I'm very interested in the technical aspect of it all. We've known that Switch is capable of running remasters of last gen games, current gen sports and racing titles (possibly demanding ones too). And now we know that the Switch can also run current gen 60fps console titles too (see: Doom), albeit at half the frame rate along with graphical reductions, including image quality. 2K took the same approach with NBA 2K18. It's 60fps on PS4/XBO but 30fps on the Switch, visually it looks spectacular for what is essentially mobile hardware. Having said that, I seriously doubt the Switch could run a 30fps current gen game without a major, significant downgrade that leaves it in a state that isn't presentable or playable. Games do have varied hardware requirements, however. It's possible that some of the less demanding ones do show up on the Switch, think Alien Isolation which was 30fps on PS4/XBO but was very lenient on PC hardware, running on equivalent PC hardware at about 60fps or close to it. It also had a last gen version. But something like RDR2 which is not only a 30fps AAA title but also has a seemless open world setting with no loading screens. It would be torture for the Switch's CPU. I've done some research and found that Switch's GPU is roughly equivalent to an HD 6670; barring the driver, API and architectural differences. It can run some of the less demanding modern games at the lowest setting at 720p or lower at ~30fps. It'll be interesting to see how demanding RDR2 ends up being, especially since it's R*'s first current gen video game.
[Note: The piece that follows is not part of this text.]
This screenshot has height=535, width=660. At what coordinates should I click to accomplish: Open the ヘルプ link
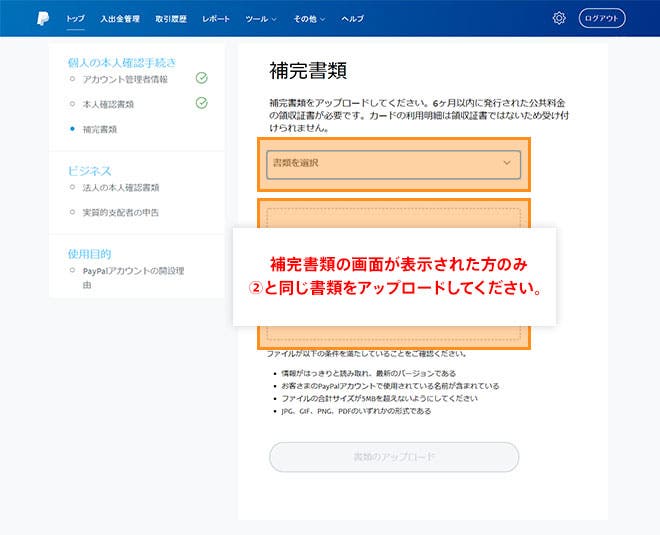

^Also, Switch is not less powerful than last gen consoles, in terms of pure FLOPS, it's about 1/3 of the GPU of Xbox One when docked, and about 1/6 when undocked. That would put it somewhere between the PS360 and Xbox One, but closer to the former. It's better than last gen consoles, that's definite.
But, still. While it's fun to speculate and all, it all comes down to R*/T2 in the end.